The 25th installment in the James Bond series is "No Time to Die." (Universal Pictures)

Oh well, we’ll see Madeleine again, and “Spectre’s” Blofeld (Christoph Waltz), who is still pulling some strings, despite being locked up in Belmarsh Prison. But the film, which could easily lose 30 minutes, only gradually narrows its focus. Eventually, it becomes clear that it’s about Safin’s efforts to acquire the precision biotech known as Heracles — developed in a secret MI6 lab and stolen, along with the one geek (David Dencik) who knows how to use it — and Bond’s efforts to stop him.

Another old friend from earlier films, CIA handler Felix Leiter (Jeffrey Wright) shows up to help, while Bond’s replacement at MI6 (a delightful Lashana Lynch) is briefly our hero’s rival.

There are a few other surprises, both pleasant and unpleasant, along the way. In the former category: an interlude, set in Cuba, featuring Ana de Armas as Paloma, a green CIA recruit who teams up with the skeptical Bond in pursuit of the Heracles weapon. Paloma turns out to have more skills and seasoning than her three weeks of secret agent training — as she advertises to Bond, with chipper overeagerness — would indicate.

I’d happily watch a whole movie about her. The diversion is a cute one, in a film that turns increasingly dark as time wears on.

And with a running time of nearly 2 hours 45 minutes, it does wear on.

But the most meaningful surprises involve Bond himself. As the story (by director Cary Joji Fukunaga, Neal Purvis, Robert Wade and Phoebe Waller-Bridge) progresses, the protagonist slowly becomes worthy of being seen as “James,” not 007, or even Mr. Bond. As Madeleine reminds him, early in the film, he isn’t built for trusting people. Years of loss and betrayal have only hardened that psychic armor.
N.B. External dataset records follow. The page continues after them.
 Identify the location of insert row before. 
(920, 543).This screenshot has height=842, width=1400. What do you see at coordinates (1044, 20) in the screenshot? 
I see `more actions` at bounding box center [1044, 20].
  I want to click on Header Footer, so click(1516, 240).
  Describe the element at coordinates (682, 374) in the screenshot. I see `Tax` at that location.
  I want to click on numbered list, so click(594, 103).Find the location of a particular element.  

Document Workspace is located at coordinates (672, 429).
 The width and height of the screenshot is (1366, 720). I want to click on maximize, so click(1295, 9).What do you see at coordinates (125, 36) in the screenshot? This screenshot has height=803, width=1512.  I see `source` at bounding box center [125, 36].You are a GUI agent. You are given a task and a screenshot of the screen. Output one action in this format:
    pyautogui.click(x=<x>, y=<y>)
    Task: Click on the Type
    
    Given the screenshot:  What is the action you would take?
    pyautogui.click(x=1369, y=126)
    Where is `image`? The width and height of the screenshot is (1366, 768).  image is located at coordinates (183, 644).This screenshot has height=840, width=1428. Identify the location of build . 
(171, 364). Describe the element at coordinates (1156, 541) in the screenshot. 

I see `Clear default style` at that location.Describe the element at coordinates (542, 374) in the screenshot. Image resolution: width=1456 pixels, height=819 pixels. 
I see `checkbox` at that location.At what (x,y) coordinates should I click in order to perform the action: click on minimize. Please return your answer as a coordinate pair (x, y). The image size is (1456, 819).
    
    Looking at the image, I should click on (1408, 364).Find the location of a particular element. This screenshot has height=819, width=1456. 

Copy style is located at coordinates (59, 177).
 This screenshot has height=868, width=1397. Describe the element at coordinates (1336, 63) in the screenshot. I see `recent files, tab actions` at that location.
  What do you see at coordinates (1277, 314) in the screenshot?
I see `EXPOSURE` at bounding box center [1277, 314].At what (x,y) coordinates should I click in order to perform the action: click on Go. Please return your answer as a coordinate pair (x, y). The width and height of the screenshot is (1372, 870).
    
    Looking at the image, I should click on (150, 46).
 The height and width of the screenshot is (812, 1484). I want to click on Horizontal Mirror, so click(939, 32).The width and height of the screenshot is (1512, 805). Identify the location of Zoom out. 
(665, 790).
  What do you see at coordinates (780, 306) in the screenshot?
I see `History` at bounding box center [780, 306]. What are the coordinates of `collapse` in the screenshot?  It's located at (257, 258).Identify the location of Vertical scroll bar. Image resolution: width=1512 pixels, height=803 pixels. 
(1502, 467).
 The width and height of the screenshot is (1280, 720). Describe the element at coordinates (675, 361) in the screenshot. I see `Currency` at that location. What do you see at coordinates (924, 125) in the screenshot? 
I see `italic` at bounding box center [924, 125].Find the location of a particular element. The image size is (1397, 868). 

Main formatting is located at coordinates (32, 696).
But something happens here, and it doesn’t concern the fate of mankind.

What’s remarkable, though if only in a small way, is the evolution of the hero’s instincts over the course of this chapter-closing installment in the action-thriller saga, which culminates in an act of not just trust, but something more profound — something both vulnerable and powerful.

“No Time to Die” suggests a ticking countdown clock, and like many Bond films before it, that plot point is central to the film. But there’s another metronomic, if slightly accelerated beat we can just make out at the end of this 15-year story cycle, and that is the sound of James Bond’s heart.

PG-13. At area theaters. Contains sequences of violence and action, some disturbing images, brief strong language and some suggestive material. 163 minutes.